The decorated warbonnet (Chirolophis decoratus) is a fish of the family Stichaeidae. The species name, decoratus, is a Latin word meaning ornamented. The decorated warbonnet was given its name because of the prominent cirri on its head which resembles the feathers in an Indian Chieftain's war bonnet.

==Common names==
Some of the C. decoratus most common names are:
- Decorated warbonnet
- Decorated prickleback
- Decorated blenny

==Appearance==
The bold cirri on its head extend continuously along its dorsal fin. More cirri project from the preoperculum, operculum, and under the lower jaw. There is some speculation as to the purpose of the cirri. It could act as camouflage to help the fish blend in with the surrounding mossy invertebrates which surround its habitat. Another possibility is that it acts as a lure for unsuspecting fish. Behind the head, the body is eel-like and can grow up to 42 cm (about 15 inches) long. Coloration is pale brown with white to cream markings, being paler below. The upper part of the body contains irregular light areas and the lower contains vertical light bars. Dark bars run from the eyes down. There are also dark bars on the dorsal fins, caudal fins, and anal fins. The large eyes and thick lips give the decorated warbonnet an almost cartoon-like appearance. They have 61 or 62 total dorsal spines, 0 dorsal soft rays, 1 anal spine, and anywhere from 44 to 51 anal soft rays. Its caudal fin is rounded.

==Habitat==
The decorated warbonnet is a salt water fish which is found in the North Pacific from Kamchatka, Russia through the Aleutian Chain and the Bering Sea to the Bering Strait coasts of Alaska and Humboldt Bay, California, USA. They are a cold-water fish that tend to live in rocks, seaweed, algae, and crevices along the rocky ocean floor. The depth range is sub tidal to 91 meters. They are very shy creatures and rarely travel far from their home. They stay in their habitat for long periods of time.

Due to their unique appearance and rarity, they are also often featured in public aquariums for display and educational purposes.
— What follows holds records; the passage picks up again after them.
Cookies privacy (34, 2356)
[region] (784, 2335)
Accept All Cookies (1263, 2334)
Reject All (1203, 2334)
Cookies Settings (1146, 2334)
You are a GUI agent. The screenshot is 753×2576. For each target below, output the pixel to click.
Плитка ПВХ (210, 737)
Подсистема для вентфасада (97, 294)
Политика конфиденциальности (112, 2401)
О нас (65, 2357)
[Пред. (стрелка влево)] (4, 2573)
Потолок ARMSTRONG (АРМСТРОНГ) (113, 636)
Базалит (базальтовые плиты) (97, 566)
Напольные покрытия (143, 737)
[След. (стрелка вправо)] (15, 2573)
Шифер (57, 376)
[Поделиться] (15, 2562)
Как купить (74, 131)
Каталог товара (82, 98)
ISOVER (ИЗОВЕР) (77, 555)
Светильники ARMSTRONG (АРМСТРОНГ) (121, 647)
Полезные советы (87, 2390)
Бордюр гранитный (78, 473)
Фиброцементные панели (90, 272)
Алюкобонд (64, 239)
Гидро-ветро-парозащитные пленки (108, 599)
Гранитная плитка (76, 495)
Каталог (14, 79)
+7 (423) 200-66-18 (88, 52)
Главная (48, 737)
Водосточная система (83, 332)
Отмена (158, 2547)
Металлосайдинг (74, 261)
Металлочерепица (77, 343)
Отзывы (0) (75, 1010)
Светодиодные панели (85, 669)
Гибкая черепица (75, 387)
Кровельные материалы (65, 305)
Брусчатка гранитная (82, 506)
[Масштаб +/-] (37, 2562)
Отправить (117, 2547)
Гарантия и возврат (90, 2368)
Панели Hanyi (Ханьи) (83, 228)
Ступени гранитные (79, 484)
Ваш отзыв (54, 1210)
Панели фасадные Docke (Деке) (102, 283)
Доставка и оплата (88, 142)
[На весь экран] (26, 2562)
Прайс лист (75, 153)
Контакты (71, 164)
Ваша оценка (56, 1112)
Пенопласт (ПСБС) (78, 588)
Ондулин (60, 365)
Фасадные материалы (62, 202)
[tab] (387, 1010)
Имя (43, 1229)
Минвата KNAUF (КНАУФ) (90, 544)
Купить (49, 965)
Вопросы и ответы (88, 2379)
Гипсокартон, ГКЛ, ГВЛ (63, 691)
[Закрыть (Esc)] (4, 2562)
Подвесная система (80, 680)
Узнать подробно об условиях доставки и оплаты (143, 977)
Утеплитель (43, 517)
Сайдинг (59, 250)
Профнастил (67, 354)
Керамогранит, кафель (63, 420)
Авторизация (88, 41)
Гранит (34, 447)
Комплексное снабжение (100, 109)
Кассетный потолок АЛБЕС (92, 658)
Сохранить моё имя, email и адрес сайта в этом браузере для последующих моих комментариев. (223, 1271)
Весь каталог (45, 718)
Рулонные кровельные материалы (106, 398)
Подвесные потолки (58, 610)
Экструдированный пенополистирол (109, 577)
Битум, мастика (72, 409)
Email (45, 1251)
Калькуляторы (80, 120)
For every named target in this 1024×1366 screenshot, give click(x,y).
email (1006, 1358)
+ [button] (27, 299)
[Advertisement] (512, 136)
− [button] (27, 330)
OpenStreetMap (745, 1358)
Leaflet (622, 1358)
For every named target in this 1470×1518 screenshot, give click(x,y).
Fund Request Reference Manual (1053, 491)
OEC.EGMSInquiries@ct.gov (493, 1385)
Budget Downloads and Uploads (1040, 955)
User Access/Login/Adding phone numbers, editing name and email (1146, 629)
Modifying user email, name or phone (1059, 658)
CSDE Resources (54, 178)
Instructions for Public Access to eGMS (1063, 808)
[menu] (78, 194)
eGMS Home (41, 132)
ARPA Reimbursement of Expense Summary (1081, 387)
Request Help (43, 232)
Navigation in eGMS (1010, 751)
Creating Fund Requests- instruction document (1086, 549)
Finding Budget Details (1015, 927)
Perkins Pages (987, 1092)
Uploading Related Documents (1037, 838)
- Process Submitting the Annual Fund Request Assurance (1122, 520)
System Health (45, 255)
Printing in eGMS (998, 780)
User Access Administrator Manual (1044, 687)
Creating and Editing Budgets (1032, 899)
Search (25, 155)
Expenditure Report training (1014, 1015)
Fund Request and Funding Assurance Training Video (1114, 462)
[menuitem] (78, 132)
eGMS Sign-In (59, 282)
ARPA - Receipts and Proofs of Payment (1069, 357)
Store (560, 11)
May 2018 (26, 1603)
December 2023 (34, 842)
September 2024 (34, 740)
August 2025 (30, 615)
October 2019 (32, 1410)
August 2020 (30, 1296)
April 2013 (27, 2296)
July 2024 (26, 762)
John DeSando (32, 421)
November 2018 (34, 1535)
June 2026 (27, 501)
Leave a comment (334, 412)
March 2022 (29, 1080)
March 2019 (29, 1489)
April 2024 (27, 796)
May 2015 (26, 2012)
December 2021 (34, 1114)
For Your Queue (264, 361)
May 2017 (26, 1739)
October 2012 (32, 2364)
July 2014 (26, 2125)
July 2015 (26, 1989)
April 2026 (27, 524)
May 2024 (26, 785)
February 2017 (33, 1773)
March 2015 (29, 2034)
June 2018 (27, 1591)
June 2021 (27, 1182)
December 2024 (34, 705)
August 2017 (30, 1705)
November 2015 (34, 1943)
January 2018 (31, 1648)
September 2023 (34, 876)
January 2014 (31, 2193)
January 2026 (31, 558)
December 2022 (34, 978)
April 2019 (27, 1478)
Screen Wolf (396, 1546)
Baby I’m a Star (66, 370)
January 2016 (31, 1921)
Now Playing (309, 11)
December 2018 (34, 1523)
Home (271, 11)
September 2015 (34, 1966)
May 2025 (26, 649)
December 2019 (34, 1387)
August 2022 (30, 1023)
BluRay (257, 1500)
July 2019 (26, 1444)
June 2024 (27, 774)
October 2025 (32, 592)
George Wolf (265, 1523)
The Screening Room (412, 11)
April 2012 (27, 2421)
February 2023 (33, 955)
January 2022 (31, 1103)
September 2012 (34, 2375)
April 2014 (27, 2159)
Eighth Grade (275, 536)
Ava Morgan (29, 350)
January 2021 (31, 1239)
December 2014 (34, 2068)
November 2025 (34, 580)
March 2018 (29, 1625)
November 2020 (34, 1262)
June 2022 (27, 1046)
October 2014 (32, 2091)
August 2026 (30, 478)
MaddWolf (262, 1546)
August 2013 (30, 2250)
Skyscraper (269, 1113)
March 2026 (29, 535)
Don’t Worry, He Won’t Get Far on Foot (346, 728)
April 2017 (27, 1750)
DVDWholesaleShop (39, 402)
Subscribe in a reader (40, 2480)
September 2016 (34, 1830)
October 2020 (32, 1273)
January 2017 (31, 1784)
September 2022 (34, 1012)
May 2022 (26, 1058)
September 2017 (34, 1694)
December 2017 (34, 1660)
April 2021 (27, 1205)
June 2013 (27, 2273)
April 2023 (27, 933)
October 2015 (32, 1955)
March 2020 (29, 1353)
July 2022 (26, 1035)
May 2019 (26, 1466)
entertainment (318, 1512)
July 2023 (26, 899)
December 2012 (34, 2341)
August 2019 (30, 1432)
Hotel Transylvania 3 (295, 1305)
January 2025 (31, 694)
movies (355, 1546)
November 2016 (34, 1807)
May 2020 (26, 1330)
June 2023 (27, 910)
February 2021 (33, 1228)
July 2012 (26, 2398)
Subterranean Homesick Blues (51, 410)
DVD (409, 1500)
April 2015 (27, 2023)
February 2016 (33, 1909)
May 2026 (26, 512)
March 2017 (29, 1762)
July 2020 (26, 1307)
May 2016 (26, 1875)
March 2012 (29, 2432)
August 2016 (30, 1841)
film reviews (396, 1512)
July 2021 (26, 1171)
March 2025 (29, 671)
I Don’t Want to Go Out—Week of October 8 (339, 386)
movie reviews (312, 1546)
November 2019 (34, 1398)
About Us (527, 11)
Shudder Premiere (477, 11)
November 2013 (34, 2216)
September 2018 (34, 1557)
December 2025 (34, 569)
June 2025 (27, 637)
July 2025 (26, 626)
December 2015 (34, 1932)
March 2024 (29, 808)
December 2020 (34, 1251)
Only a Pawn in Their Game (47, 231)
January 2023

Their toxicity hazard is unknown.

==Diet==
The diet of the decorated warbonnet consists mainly of small invertebrates including molluscs, polychaetes, crustaceans, hydroids, and sea anemones. It will also eat shrimp and other small creatures which wander near its habitat.

==Human uses==
Because of its relative rarity and interesting appearance, the decorated warbonnet is used mainly for human enjoyment in aquariums.